- [What the task requires]:
The expected result is the run of lines from the one containing "Click the long database id hash string" to the end of the listing, copied exactly.
□ □ □
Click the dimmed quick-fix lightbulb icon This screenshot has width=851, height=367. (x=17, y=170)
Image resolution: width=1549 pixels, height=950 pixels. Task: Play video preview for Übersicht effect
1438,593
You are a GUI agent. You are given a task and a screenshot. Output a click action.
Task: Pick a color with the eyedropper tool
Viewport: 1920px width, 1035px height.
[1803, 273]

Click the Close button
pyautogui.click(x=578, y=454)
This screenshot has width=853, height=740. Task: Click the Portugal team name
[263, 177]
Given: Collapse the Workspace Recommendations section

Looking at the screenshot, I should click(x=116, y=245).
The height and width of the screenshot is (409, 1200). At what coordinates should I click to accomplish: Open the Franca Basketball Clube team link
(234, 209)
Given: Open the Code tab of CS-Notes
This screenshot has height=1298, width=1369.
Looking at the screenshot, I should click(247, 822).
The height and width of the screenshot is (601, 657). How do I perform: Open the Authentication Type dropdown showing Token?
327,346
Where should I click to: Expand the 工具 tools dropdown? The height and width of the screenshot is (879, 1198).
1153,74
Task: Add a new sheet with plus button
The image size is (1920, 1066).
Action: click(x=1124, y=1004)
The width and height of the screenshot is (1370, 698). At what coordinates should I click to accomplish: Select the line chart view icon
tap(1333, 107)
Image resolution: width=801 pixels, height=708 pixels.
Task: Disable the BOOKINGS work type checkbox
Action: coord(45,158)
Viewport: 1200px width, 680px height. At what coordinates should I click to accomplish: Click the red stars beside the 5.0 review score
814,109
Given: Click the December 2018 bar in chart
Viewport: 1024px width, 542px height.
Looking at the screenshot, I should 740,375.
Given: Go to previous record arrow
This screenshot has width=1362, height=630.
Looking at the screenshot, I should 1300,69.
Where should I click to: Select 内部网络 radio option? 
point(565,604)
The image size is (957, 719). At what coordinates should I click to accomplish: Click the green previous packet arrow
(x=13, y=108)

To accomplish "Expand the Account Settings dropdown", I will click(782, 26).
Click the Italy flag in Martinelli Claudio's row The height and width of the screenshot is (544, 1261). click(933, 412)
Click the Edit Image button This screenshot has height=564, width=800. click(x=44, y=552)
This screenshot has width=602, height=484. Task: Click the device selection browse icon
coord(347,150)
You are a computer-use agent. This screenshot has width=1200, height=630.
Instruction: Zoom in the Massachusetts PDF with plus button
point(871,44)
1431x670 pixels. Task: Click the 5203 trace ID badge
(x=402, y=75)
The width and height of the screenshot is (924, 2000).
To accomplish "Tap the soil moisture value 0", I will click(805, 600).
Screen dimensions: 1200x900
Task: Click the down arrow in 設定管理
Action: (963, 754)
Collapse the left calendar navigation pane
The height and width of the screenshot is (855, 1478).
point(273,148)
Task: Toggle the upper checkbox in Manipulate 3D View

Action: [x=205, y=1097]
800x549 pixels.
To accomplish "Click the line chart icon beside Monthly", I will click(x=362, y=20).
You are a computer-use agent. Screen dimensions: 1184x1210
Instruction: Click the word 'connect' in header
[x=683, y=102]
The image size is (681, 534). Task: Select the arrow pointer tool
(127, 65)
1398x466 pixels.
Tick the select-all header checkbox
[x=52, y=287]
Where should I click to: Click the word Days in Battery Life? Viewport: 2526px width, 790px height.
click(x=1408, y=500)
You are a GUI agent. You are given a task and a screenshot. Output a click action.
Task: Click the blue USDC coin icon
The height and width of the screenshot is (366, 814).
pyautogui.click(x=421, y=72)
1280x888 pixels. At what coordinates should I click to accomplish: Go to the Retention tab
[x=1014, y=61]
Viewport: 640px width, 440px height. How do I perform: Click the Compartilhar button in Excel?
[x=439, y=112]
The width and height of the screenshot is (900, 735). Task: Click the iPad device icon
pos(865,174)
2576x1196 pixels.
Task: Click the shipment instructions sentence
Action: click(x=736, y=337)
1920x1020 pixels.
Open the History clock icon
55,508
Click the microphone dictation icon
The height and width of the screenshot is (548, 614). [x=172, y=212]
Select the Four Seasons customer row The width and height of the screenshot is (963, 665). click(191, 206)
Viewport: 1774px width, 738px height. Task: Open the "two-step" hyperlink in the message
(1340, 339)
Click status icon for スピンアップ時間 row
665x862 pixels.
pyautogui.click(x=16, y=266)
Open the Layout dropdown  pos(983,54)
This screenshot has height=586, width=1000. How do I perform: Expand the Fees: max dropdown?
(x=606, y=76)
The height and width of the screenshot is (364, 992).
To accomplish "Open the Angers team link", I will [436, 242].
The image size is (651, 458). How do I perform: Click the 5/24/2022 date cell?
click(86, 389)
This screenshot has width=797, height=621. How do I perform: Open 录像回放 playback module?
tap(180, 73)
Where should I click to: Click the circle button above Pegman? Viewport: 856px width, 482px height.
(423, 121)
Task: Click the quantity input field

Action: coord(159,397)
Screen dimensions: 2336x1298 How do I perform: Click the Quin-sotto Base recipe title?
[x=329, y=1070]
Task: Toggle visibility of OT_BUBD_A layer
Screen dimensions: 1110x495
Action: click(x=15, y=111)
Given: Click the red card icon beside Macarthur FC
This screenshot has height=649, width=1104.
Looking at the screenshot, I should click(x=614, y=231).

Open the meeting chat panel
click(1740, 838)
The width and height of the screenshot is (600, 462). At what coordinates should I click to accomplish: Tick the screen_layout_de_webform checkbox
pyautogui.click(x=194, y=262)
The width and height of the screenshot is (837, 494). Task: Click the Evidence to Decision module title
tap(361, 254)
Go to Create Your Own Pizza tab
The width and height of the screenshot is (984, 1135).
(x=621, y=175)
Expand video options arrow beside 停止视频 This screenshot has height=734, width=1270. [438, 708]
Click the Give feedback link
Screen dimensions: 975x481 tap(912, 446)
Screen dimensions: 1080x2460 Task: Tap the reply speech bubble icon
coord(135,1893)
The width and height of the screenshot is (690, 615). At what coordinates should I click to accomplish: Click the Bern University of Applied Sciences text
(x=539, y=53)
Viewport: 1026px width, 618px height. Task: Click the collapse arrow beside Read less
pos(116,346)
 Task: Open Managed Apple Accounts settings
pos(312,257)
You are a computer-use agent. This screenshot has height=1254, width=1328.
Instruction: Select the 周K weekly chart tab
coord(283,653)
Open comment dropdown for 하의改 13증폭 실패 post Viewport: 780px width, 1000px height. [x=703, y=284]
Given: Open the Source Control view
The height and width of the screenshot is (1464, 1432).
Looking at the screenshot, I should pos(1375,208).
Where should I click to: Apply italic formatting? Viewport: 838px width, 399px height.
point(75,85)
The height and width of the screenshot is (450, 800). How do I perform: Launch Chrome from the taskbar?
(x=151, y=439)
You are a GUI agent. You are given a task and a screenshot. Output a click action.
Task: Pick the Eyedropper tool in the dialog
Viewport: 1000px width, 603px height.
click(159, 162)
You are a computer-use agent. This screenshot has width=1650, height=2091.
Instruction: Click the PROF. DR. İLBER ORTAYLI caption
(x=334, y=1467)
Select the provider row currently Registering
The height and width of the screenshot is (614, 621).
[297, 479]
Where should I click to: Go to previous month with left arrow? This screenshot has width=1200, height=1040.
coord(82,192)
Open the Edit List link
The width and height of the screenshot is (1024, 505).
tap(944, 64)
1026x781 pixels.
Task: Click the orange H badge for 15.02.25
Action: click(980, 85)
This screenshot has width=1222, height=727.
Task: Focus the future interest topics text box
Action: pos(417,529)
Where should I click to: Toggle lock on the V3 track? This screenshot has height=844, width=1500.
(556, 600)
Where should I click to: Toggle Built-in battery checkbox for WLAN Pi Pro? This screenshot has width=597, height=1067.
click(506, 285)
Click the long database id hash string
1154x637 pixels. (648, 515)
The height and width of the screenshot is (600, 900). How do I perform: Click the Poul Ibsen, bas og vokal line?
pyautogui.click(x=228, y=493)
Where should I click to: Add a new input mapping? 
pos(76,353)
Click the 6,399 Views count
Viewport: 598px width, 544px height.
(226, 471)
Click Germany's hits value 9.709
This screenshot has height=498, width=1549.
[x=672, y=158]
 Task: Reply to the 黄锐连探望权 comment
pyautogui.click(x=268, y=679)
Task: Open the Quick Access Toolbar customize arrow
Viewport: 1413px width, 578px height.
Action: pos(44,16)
□ □ □
- [Answer to the exercise]:
Click the long database id hash string
1154x637 pixels. (648, 515)
The height and width of the screenshot is (600, 900). How do I perform: Click the Poul Ibsen, bas og vokal line?
pyautogui.click(x=228, y=493)
Where should I click to: Add a new input mapping? 
pos(76,353)
Click the 6,399 Views count
Viewport: 598px width, 544px height.
(226, 471)
Click Germany's hits value 9.709
This screenshot has height=498, width=1549.
[x=672, y=158]
 Task: Reply to the 黄锐连探望权 comment
pyautogui.click(x=268, y=679)
Task: Open the Quick Access Toolbar customize arrow
Viewport: 1413px width, 578px height.
Action: pos(44,16)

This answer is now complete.